Question
Given a sorted integer array without duplicates, return the summary of its ranges.
Example 1:
Input: [0,1,2,4,5,7]
Output: ["0->2","4->5","7"]
Example 2:
Input: [0,2,3,4,6,8,9]
Output: ["0","2->4","6","8->9"]
Solution
This problem has two subproblems.
- We need to list all the ranges from the array.
- For each range, we need to find its start element and its end element.
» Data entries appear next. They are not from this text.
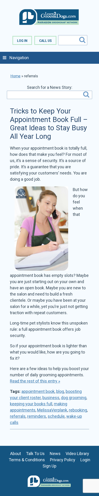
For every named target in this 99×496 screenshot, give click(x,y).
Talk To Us (35, 453)
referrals (18, 416)
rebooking (78, 410)
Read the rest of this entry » (35, 381)
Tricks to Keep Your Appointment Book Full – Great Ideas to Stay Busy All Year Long (49, 123)
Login (85, 459)
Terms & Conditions (27, 459)
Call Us (45, 41)
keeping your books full (31, 403)
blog (60, 391)
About (15, 453)
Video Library (77, 453)
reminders (36, 416)
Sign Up (49, 466)
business (50, 397)
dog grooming (73, 397)
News (55, 453)
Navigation (19, 57)
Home (15, 76)
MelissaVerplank (52, 410)
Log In (22, 41)
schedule (56, 416)
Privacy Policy (62, 459)
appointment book (38, 391)
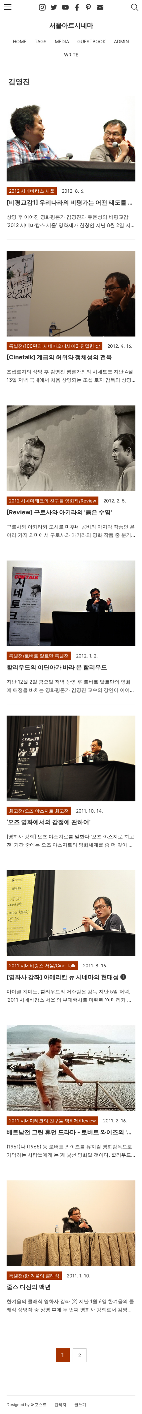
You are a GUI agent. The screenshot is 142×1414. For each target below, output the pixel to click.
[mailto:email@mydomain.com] (100, 7)
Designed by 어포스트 (27, 1404)
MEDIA (62, 41)
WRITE (71, 54)
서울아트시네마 (71, 25)
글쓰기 (80, 1404)
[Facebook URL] (77, 7)
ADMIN (121, 41)
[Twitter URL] (54, 7)
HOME (19, 41)
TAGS (41, 41)
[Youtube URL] (65, 7)
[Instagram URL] (42, 7)
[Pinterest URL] (88, 7)
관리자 (60, 1404)
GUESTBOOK (91, 41)
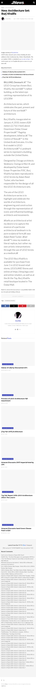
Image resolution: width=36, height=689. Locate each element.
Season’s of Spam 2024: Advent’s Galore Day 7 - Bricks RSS (16, 665)
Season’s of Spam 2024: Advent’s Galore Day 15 (13, 630)
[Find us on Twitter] (4, 680)
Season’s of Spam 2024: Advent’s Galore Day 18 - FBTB (15, 613)
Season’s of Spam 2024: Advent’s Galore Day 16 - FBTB (15, 624)
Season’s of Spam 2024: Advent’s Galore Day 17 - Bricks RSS (17, 617)
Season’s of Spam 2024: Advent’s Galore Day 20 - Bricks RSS (17, 605)
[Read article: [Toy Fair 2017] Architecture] (18, 418)
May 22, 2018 (5, 403)
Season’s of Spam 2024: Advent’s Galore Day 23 (13, 596)
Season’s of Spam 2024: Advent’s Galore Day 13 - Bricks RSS (17, 643)
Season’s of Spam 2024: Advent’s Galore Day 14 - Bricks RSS (17, 635)
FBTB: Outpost (25, 545)
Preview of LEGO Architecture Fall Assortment (18, 74)
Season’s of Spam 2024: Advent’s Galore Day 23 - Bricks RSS (17, 594)
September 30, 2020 (6, 370)
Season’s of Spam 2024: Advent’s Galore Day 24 (13, 585)
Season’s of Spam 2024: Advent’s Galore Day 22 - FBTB (15, 579)
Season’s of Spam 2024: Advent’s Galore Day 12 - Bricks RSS (17, 654)
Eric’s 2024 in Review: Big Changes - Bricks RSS (13, 566)
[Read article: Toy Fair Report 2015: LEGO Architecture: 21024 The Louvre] (18, 482)
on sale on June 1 (26, 59)
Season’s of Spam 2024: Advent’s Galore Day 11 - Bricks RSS (17, 650)
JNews (6, 684)
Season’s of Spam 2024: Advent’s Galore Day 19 (13, 611)
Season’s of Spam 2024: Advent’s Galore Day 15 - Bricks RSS (17, 628)
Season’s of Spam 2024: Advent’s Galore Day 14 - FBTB (15, 639)
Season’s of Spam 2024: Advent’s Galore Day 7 (13, 667)
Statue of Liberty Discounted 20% (13, 72)
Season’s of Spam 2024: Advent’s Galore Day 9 (13, 664)
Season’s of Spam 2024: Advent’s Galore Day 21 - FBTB (15, 602)
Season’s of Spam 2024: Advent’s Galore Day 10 (13, 660)
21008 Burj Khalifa (10, 300)
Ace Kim (8, 18)
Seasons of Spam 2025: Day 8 (16, 555)
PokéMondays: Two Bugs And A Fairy (11, 634)
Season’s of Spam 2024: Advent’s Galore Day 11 (13, 652)
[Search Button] (34, 2)
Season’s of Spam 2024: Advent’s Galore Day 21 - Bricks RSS (17, 598)
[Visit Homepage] (17, 2)
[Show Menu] (2, 2)
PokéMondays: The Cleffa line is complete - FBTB (14, 632)
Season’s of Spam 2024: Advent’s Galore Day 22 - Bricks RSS (17, 590)
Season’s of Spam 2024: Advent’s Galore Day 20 (13, 607)
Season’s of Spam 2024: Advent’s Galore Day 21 (13, 600)
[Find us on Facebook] (1, 680)
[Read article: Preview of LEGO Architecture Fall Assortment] (18, 385)
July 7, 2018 (16, 18)
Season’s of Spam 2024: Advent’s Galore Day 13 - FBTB (15, 647)
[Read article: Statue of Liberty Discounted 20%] (18, 354)
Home (2, 7)
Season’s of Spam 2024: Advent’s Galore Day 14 (13, 637)
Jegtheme (3, 685)
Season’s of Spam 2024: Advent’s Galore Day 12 (13, 656)
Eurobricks (15, 52)
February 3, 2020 (6, 532)
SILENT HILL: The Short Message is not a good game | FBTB (17, 557)
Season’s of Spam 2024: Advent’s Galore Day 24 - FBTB (15, 587)
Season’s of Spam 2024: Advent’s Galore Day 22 (13, 592)
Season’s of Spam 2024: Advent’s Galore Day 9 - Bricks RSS (16, 662)
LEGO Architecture (9, 7)
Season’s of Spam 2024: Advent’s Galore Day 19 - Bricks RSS (17, 609)
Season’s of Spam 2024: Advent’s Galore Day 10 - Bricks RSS (17, 658)
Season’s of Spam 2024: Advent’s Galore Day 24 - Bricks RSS (17, 583)
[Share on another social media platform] (31, 306)
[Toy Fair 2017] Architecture (11, 77)
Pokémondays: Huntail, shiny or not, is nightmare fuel (19, 622)
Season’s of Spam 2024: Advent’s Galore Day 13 (13, 645)
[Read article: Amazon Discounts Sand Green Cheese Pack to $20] (18, 515)
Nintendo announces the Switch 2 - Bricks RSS (13, 562)
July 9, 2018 (4, 467)
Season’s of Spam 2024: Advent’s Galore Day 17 (13, 618)
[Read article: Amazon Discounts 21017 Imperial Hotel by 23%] (18, 449)
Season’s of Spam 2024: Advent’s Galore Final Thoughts (19, 577)
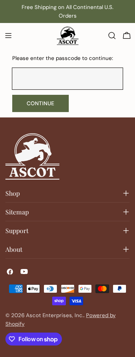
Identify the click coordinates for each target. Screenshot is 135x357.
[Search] (112, 35)
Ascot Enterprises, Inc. (55, 315)
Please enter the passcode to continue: (62, 58)
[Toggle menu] (8, 35)
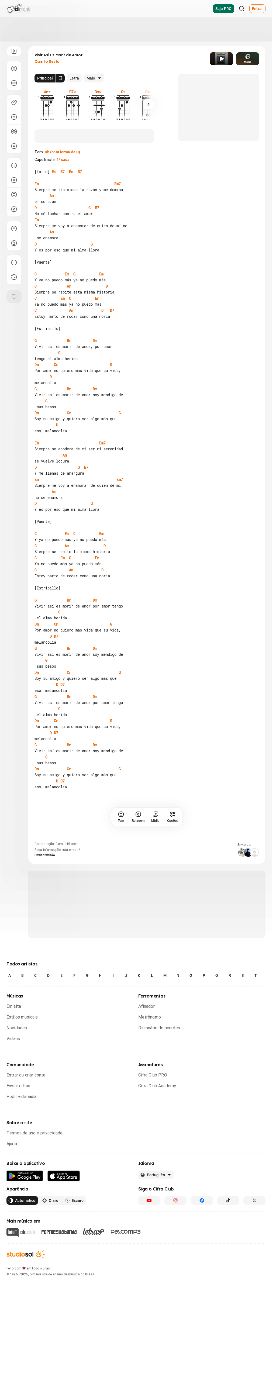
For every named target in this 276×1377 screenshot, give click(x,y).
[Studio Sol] (25, 1254)
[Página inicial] (18, 8)
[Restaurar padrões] (14, 296)
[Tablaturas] (14, 165)
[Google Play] (24, 1176)
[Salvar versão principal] (60, 78)
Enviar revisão (44, 855)
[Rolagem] (14, 68)
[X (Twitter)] (254, 1200)
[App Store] (63, 1176)
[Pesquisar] (241, 8)
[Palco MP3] (126, 1232)
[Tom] (14, 117)
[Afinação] (14, 146)
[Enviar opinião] (14, 262)
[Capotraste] (14, 131)
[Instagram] (175, 1200)
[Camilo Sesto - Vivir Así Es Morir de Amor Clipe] (221, 58)
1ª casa (63, 159)
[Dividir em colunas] (14, 83)
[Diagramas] (14, 180)
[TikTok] (228, 1200)
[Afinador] (14, 228)
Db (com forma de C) (62, 152)
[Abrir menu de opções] (14, 51)
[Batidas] (14, 209)
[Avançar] (148, 104)
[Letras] (93, 1231)
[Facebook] (202, 1200)
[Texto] (14, 194)
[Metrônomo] (14, 243)
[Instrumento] (14, 102)
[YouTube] (149, 1200)
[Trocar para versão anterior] (14, 277)
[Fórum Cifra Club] (20, 1232)
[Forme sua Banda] (59, 1231)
This often means two loops can be used to solve the problem. The outer loop is used to traverse the array. At each iteration, an index should be pointed to the start of the current range. The inner loop is used to find the end of the current range. At the end of each iteration, add the current range to the result list.
Code
Here is a sample solution.
class Solution {
public List<String> summaryRanges(int[] nums) {
List<String> res = new ArrayList();
int i=0;
while(i<nums.length) {
// when entering this loop
// i is always at the starting of a range
int s=i;
// find the start of the next range
while(i<nums.length && nums[i]-nums[s] == i-s) i++;
if(s==i-1) res.add(""+nums[s]);
else res.add(nums[s] + "->" + nums[i-1]);
}
return res;
}
}
Performance
The outer loop traverses each range in the array. The inner loop traverses each element in a range. So each element in the array is visited once. Therefore, the overall performance of the solution is O(n). No extra memory space is used in the solution.